Additional Sites: amyeslaton.com

Education:

  • BA, Fine Arts and Art History, Northwestern University, 1978
  • MFA, Painting and Printmaking, Pratt Institute, 1980
  • PhD, Department of History and Sociology of Science, University of Pennsylvania, 1995

Curriculum Vitae:

Download (PDF)

Research Interests:

  • History of technology
  • Labor
  • Race

Bio:

Amy E. Slaton is a professor emerita in the Department of History. She holds a PhD in the History and Sociology of Science from the University of Pennsylvania and has taught courses in the history of American science, technology and architecture, as well as in U.S. labor history, race relations, and histories of disability. Prof. Slaton directed Drexel's Master's Program in Science, Technology and Society from 2001 to 2009 and has been a visiting associate professor at Haverford College.

Prof. Slaton’s research has centered on the social character of technoscientific expertise and work. She has written on the history of building technologies and materials testing, with a focus on who gets credit when things go well, and who gets blamed when structures and materials fail.
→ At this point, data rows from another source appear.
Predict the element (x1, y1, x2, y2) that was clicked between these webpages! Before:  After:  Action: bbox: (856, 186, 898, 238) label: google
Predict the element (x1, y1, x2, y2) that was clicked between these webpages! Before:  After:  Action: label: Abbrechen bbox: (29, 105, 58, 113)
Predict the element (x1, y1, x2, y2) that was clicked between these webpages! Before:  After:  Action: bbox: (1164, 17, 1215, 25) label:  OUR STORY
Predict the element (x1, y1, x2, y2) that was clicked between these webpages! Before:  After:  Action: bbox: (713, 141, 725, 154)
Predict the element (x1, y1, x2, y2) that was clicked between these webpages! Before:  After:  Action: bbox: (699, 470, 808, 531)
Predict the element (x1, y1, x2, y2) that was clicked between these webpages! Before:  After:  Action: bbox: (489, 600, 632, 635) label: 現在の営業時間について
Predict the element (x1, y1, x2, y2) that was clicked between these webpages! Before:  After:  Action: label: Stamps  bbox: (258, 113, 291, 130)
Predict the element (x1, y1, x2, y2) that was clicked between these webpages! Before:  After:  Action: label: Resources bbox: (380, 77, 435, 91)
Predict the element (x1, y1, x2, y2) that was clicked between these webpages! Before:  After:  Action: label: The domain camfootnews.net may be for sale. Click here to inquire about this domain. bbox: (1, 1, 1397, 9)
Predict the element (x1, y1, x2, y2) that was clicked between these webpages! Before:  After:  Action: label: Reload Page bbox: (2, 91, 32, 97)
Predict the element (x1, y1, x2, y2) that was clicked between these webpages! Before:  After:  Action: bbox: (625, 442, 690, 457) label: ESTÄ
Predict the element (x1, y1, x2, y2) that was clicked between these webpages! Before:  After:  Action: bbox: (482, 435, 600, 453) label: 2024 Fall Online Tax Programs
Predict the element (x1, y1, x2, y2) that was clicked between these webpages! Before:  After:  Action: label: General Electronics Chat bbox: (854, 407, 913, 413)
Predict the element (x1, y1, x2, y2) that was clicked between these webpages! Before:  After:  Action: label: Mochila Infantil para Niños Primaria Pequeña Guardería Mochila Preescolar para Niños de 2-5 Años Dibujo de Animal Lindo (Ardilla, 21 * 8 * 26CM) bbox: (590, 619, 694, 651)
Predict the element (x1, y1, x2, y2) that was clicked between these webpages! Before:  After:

Her book, "Reinforced Concrete and the Modernization of American Building, 1900-1930" (Johns Hopkins University Press, 2001), integrated the histories of materials testing, construction labor, building codes and standards, and aesthetic change surrounding the introduction of commercial reinforced concrete in the United States. Further work on materiality, labor and historical formulations of human difference can be found in her edited volume, New Materials: Towards a History of Consistency (Lever Press, 2020).

Slaton is also interested in recent understandings of technical aptitude in engineering education under capitalism more generally, with particular emphasis on the role of race, gender, disability and queer identifications. She is the author of Race, Rigor, and Selectivity in U.S. Engineering: The History of an Occupational Color Line (Harvard University Press, 2010). Her current book project is "All Good People: Diversity, Difference and The Invention of Opportunity," under contract with MIT Press.

Slaton produces the website, amyeslaton.com centered on equity in technical education and workforce issues, and her commentaries have appeared in Inside Higher Ed, the Philadelphia Inquirer, and other outlets. She is co-editor, with Tiago Saraiva, of the journal, History+Technology.